- [Task requirements]: Can you write out every line from the start of the records below through the line containing "Cart (650, 43)", leaving out any pictures?

=== Dataset excerpts ===

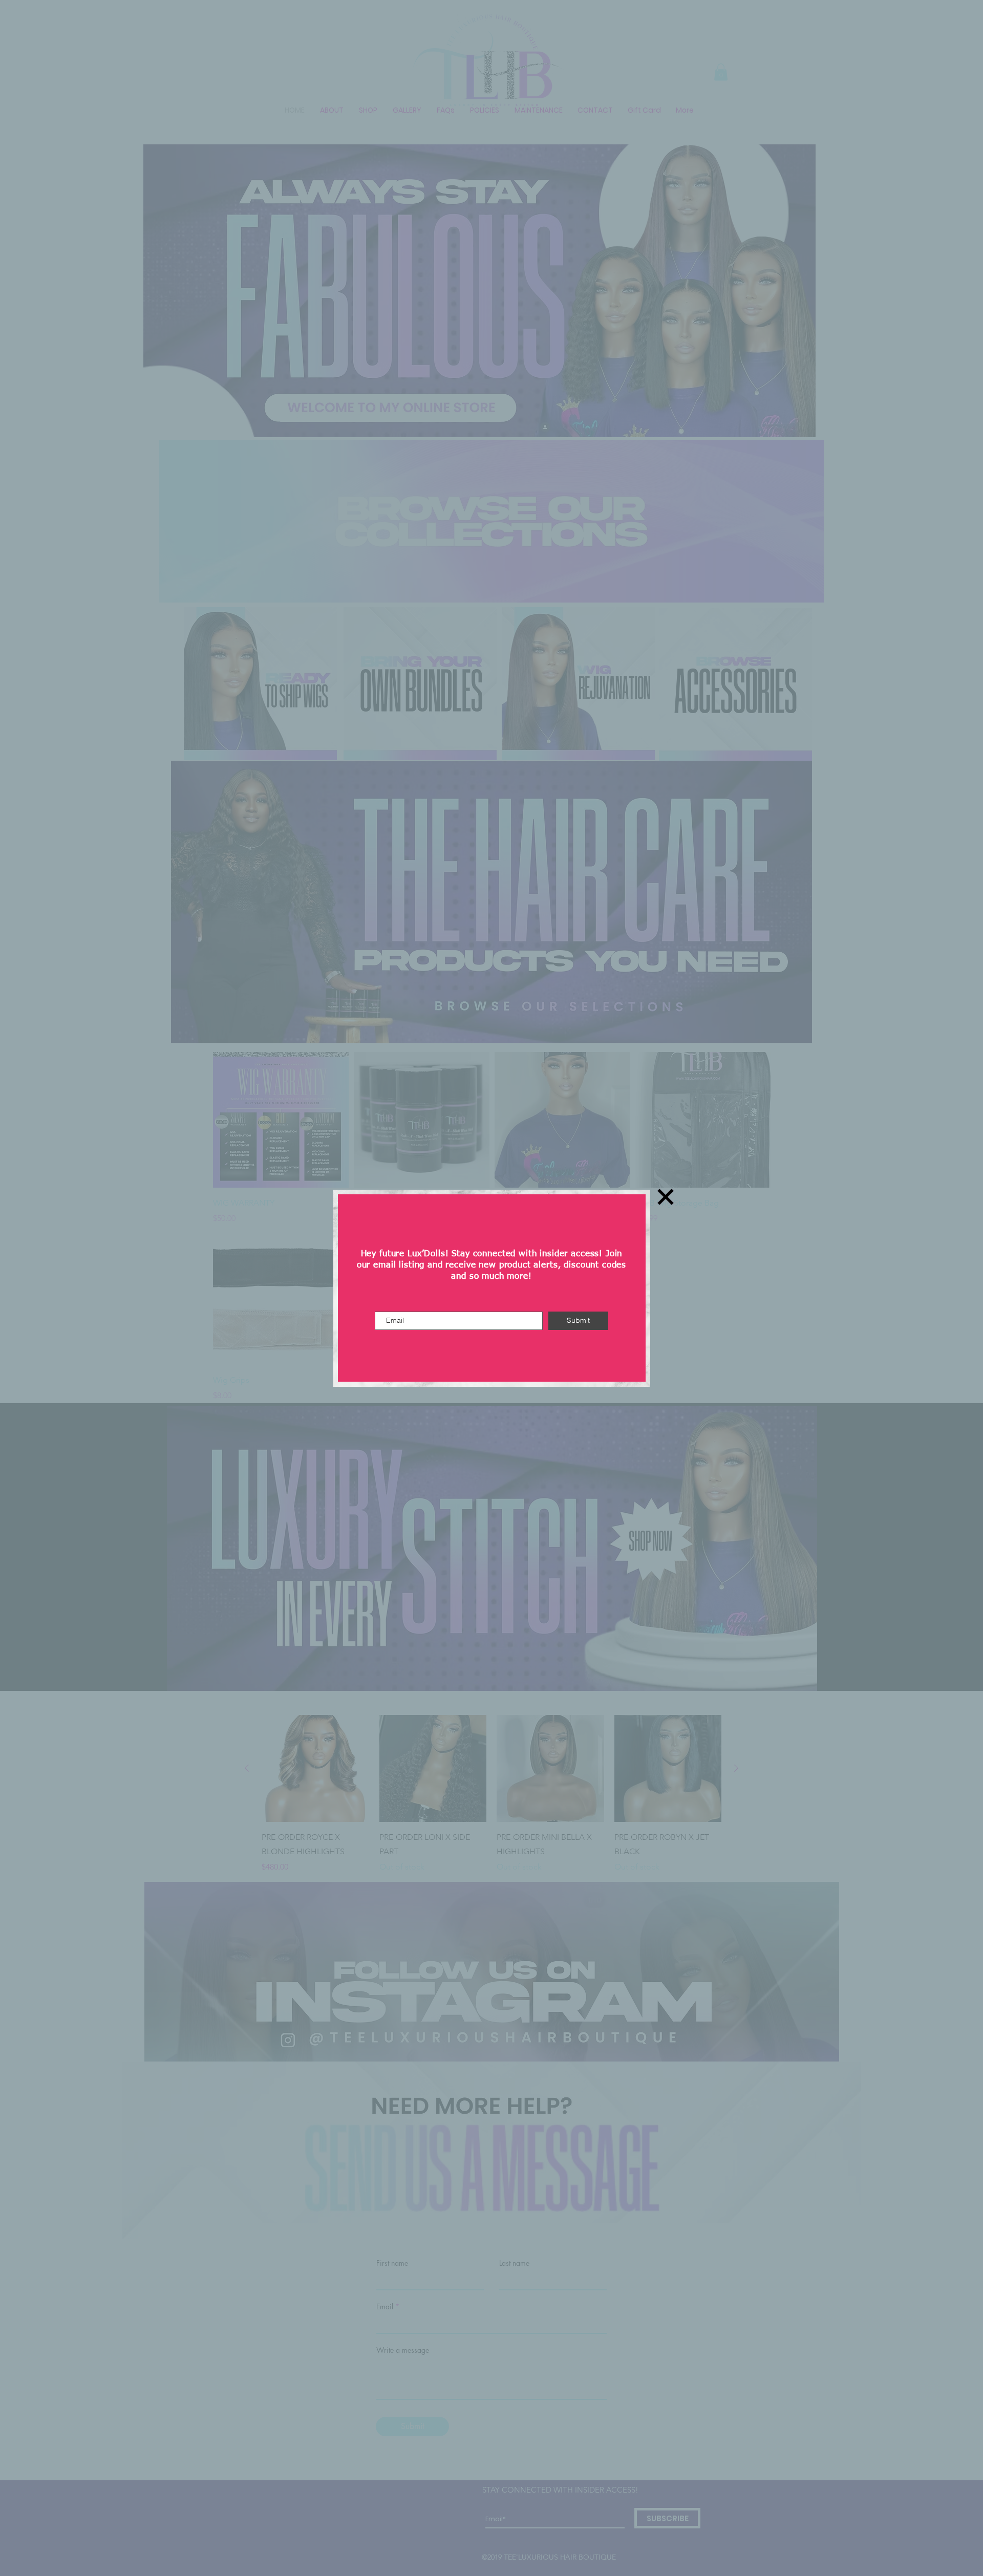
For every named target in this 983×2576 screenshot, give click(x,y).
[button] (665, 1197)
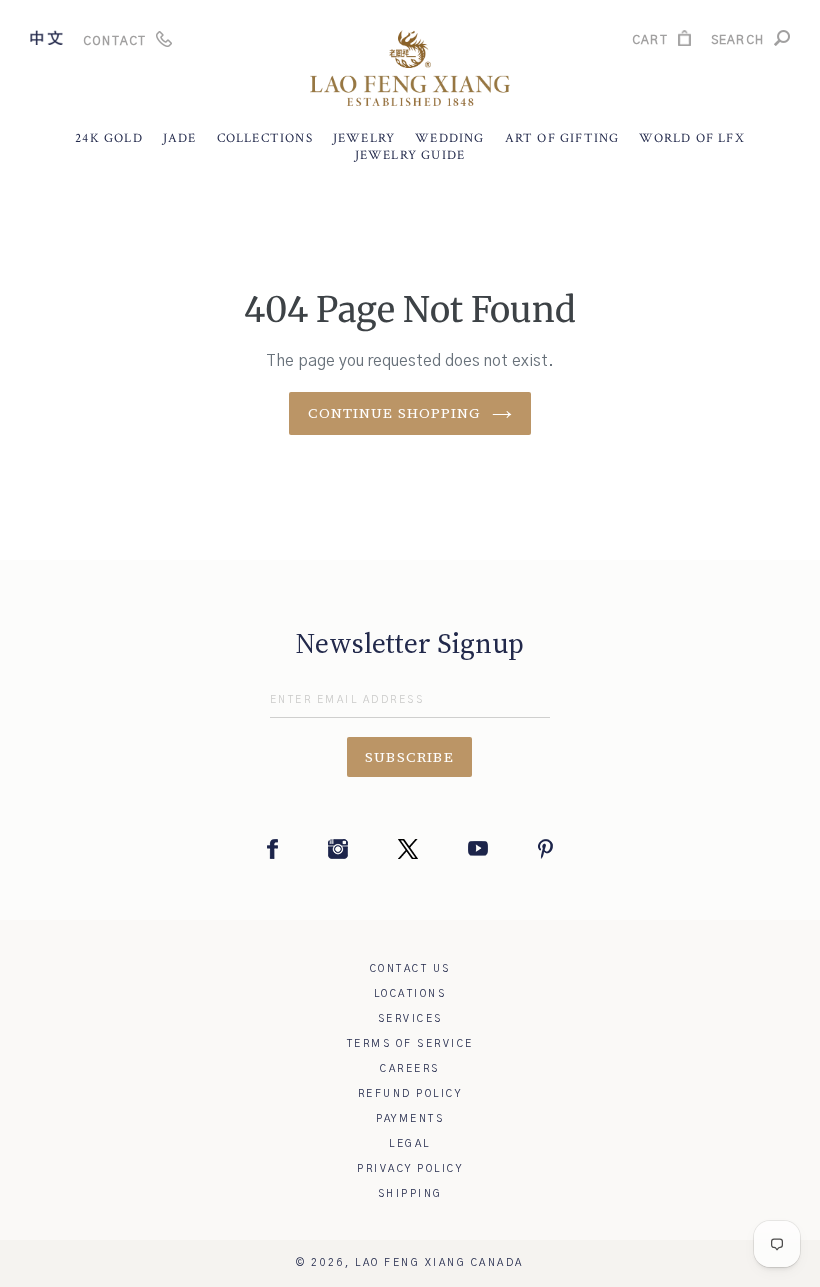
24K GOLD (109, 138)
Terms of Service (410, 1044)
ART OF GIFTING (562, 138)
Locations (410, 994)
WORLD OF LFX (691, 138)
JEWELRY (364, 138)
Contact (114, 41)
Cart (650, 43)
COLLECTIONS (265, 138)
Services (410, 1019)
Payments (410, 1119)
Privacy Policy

===

- [Reply to the exercise]:
For every named target in this 983×2576 screenshot, give click(x,y).
[button] (665, 1197)
24K GOLD (109, 138)
Terms of Service (410, 1044)
ART OF GIFTING (562, 138)
Locations (410, 994)
WORLD OF LFX (691, 138)
JEWELRY (364, 138)
Contact (114, 41)
Cart (650, 43)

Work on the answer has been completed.